At its core, Cold Souls is a one man show. Unlike the similarly meta Being John Malkovich, which has four main characters, Cold Souls sole focus of the film is Giamatti's adventures in, what can only be described as, discovering himself. And he nails it. Having to play, essentially, three different characters but still remain himself the entire time can surely not be an easy task and yet Giamatti makes it look effortless. Perhaps it is all a documentary and he did have his soul removed. That's how convincing his portrayal of, well, himself is. His supporting cast are exactly that - supporting. This is Giamatti's time to shine. This isn't to say there's any issue in the supporting cast; they all bring something to the film, be it comedy or more touching, heartfelt emotions.

Giamatti and a psychologist review George Bush's brain.
An interesting, and somewhat philosophical, look at the nature of humanity and a commentary on a mid-life crisis. It explores the idea of being happy with what you have and all of this whilst being hilarious. More than just a comedy, Cold Souls is touching and artistic but, sadly, drags in the second act. The comedy seeps away and everything becomes a bit too serious. It is a film that seems unsure of what it is, perhaps reflecting its plot a little too much. By starting as a strong comedy and turning into a drama, Cold Souls creates a sort of ambivalence towards its genre; moving from one to the other too jarringly, focused only on the story it wants to tell. As we all know, how you go about telling a story is half of the challenge. But do not be put off, the first half is excellent, the second half is touching and beautiful, if not jarring.
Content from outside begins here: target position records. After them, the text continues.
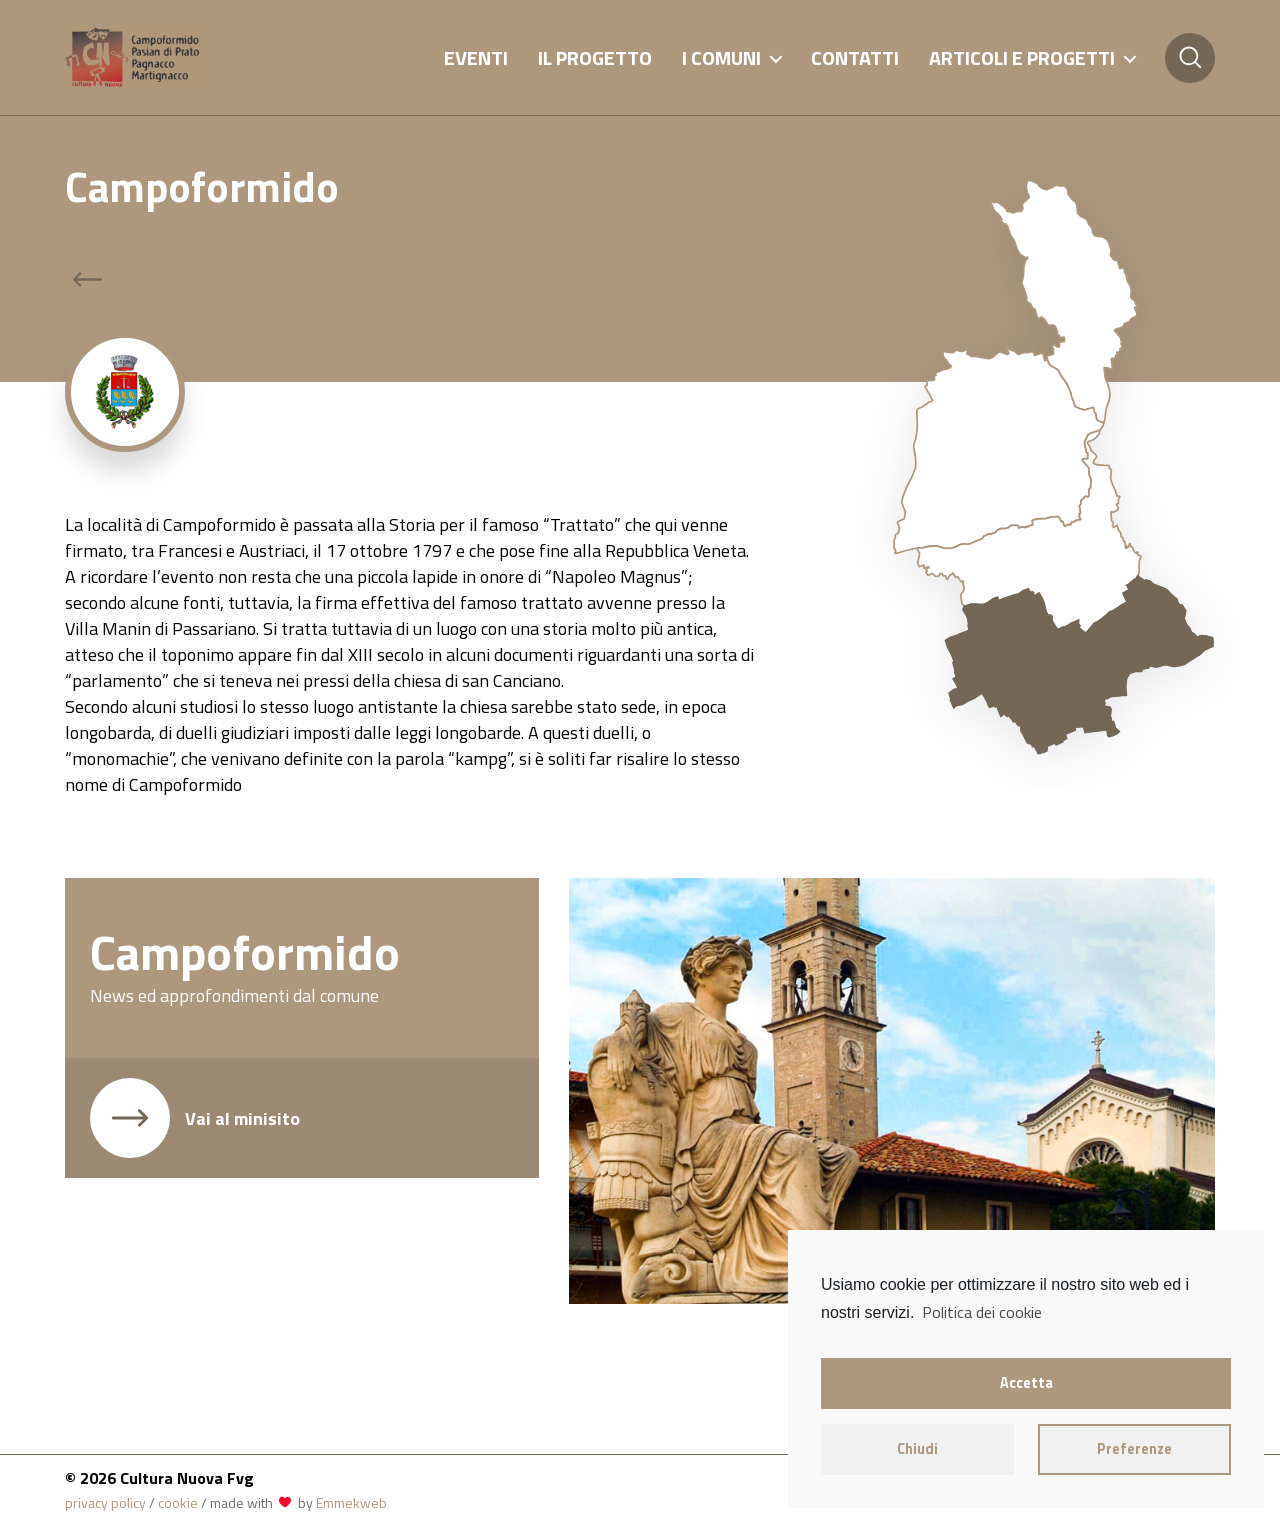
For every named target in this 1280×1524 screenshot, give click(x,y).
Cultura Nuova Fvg (187, 1478)
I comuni (721, 58)
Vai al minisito (242, 1118)
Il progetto (595, 58)
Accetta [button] (1026, 1383)
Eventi (476, 58)
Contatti (855, 58)
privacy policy (107, 1502)
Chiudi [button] (917, 1449)
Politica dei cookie (982, 1312)
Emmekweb (351, 1502)
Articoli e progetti (1022, 58)
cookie (179, 1502)
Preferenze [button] (1134, 1449)
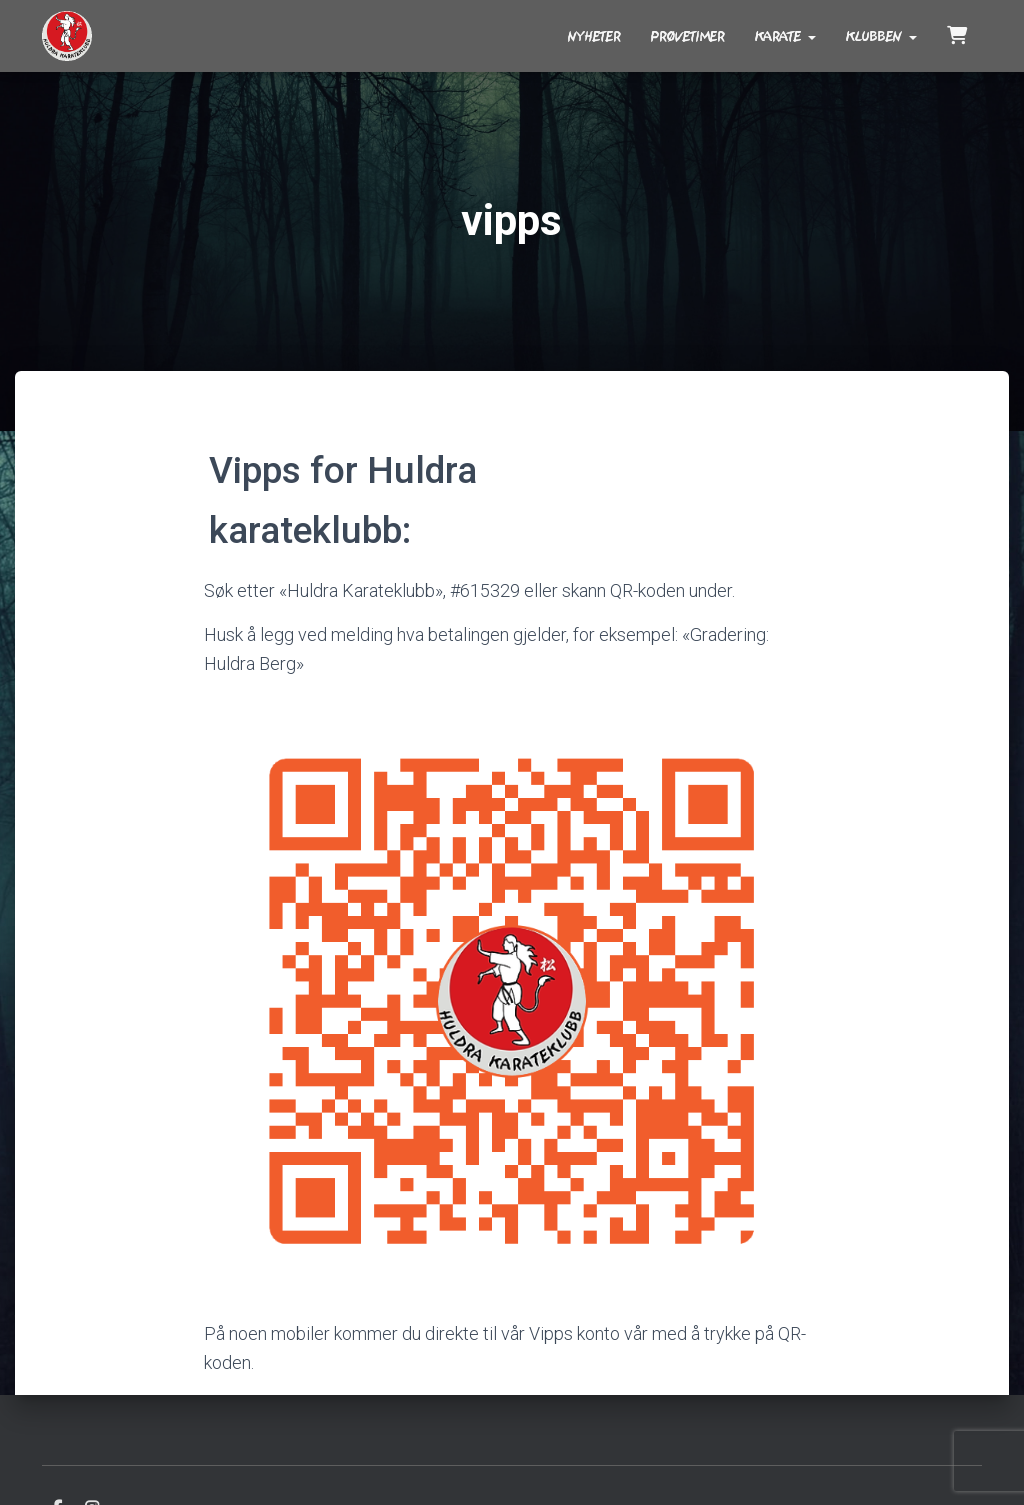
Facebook (57, 1457)
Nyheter (594, 36)
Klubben (881, 36)
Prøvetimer (688, 36)
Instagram (92, 1457)
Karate (785, 36)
A fun film that brings inspiration from Eternal Sunshine Of The Spotless Mind, and Being John Malkovich, as well as the episode of The Simpsons were Bart sells his soul. Fans of any or all of the above should enjoy. A solidly acted film even if there are issues in the way in which it is presented.

Best Bit? Some of the earliest moments of the film are priceless, though the time in which Paul Giamatti has no soul takes the biscuit. Possibly offensive, but very funny.